- Born: 1750
- Died: August 30, 1831 (aged 81) Northampton, England
- Occupation: Author
- Writing career
- Genres: Non-fiction, Religious
- Notable works: A Historical Survey of the Customs, Habits, and Present State of the Gypsies (1816)
- Literary movement: Quakerism

= John Hoyland (writer) =

British writer (1750–1831)

John Hoyland (1750–1831) was an English Quaker author. Known as a writer on the Romani people, he also published a religious work.

==Life==
Hoyland has been described as "of Sheffield, Yorkshire", and as "formerly of York". In the summer of 1814 he began to study the Romani of the East Midland counties Northamptonshire, Bedfordshire, and Hertfordshire, and their poor economic state. He is reported to have fallen in love with a "black-eyed gipsy girl"; but Walter Simson's assertion that he married one is considered unfounded. He carried out extensive survey work, and sought to draw attention to his perception that the Romani needed religious conversion, as well as a better standard of living. A sympathetic observer, Hoyland also supported forced education of the Romani.

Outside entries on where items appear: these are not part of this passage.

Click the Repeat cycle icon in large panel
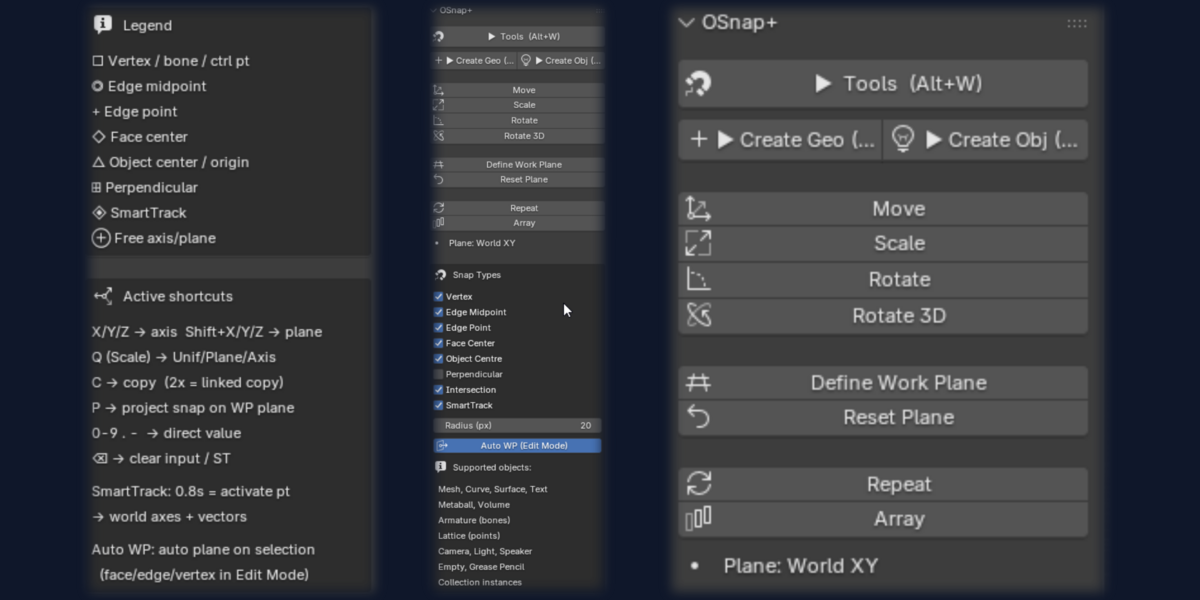This screenshot has width=1200, height=600. click(698, 484)
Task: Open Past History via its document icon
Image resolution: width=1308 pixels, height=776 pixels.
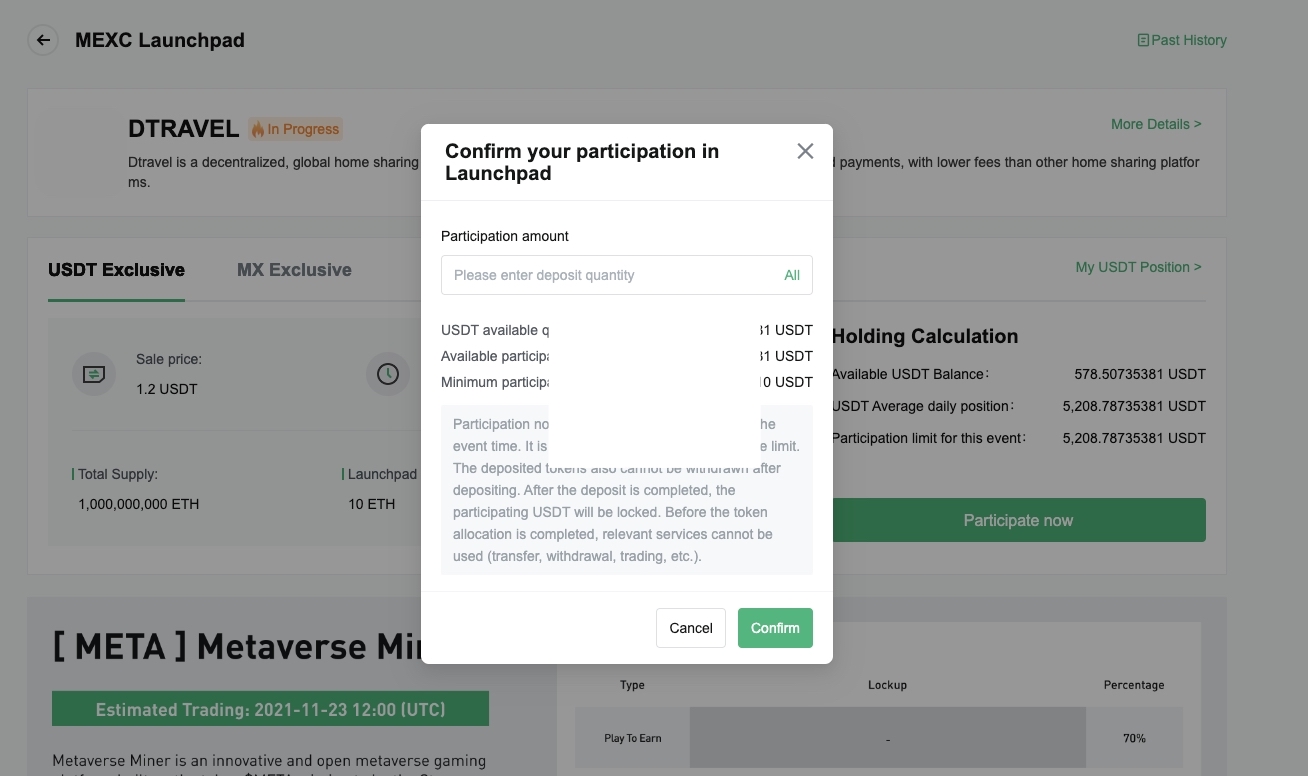Action: pos(1143,40)
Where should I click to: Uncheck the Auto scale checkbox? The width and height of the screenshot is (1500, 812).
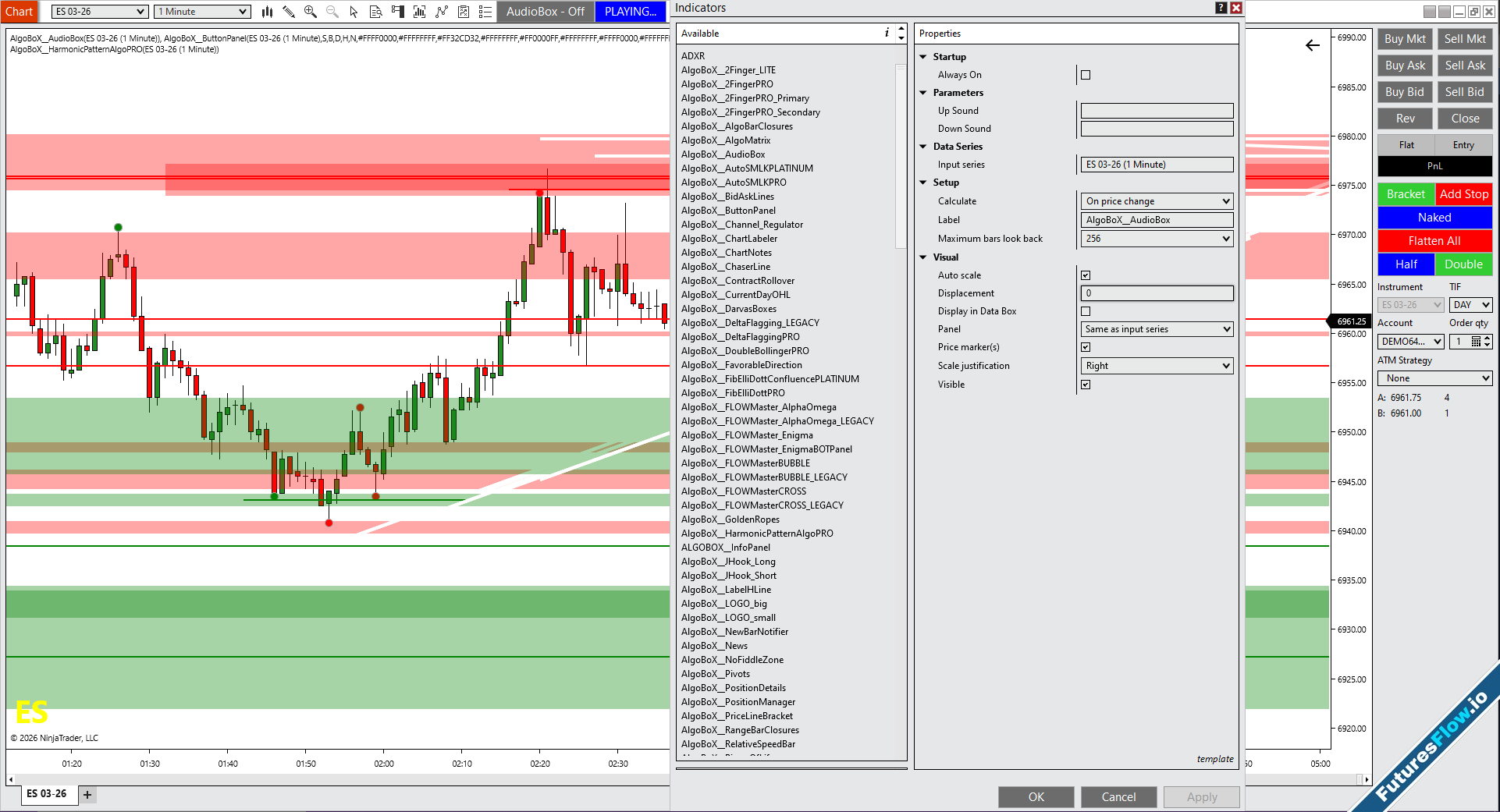(x=1086, y=275)
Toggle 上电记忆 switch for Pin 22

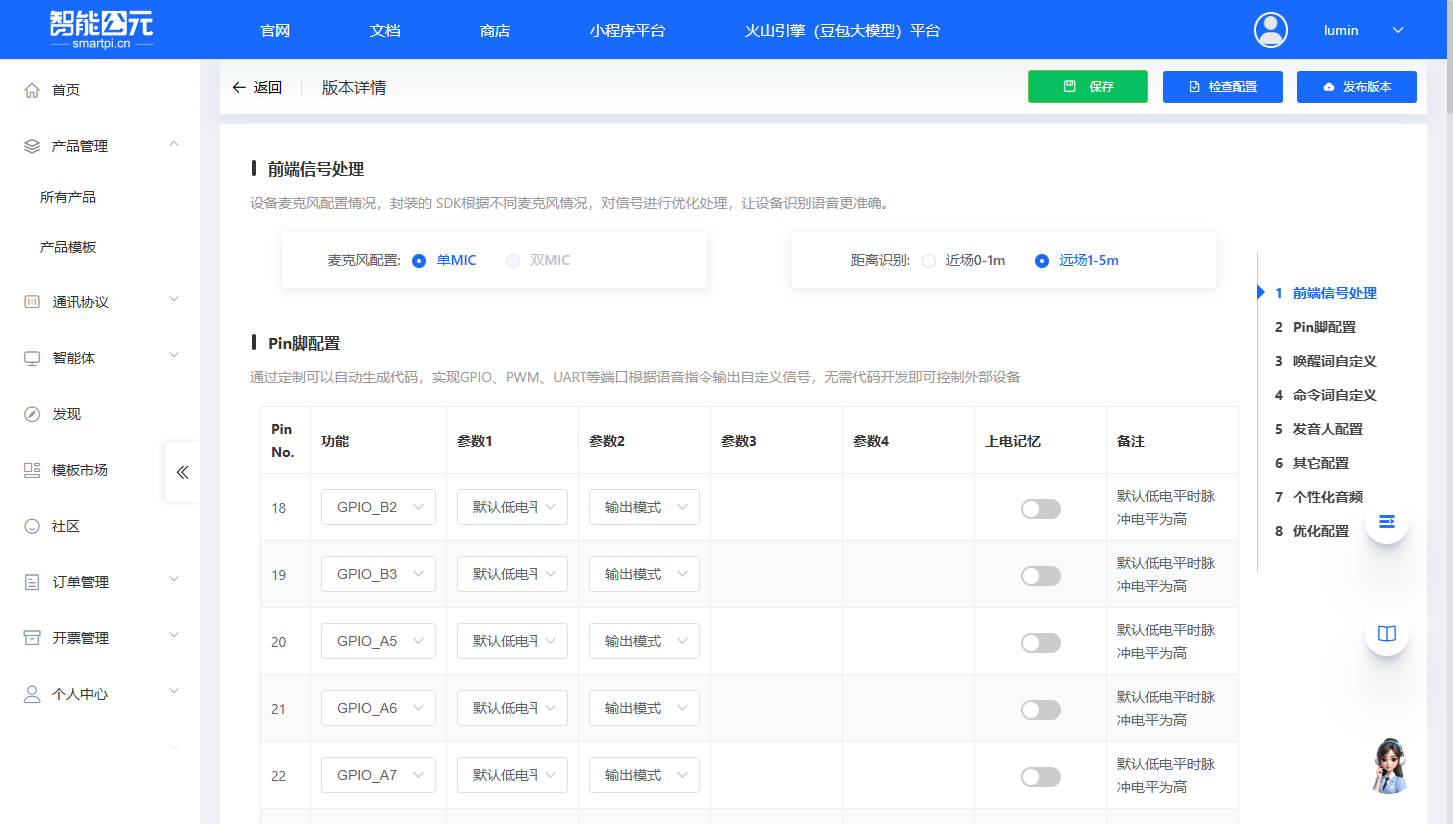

Hoyland died at Northampton on 30 August 1831.

==Works==
Hoyland's Epitome of the History of the World from the Creation to the Advent of the Messiah, first published anonymously (London, 1812), reached a third edition under the title The Fulfilment of Scripture Prophecy (1823). It is a euhemeristic work, in which Elijah is the prototype of Phaeton, as Jephtha's daughter is of Iphigenia. A Historical Survey of the Customs, Habits, and Present State of the Gypsies (York, 1816) is mainly based on Matthew Raper's translation of Heinrich Moritz Gottlieb Grellmann's Zigeuner.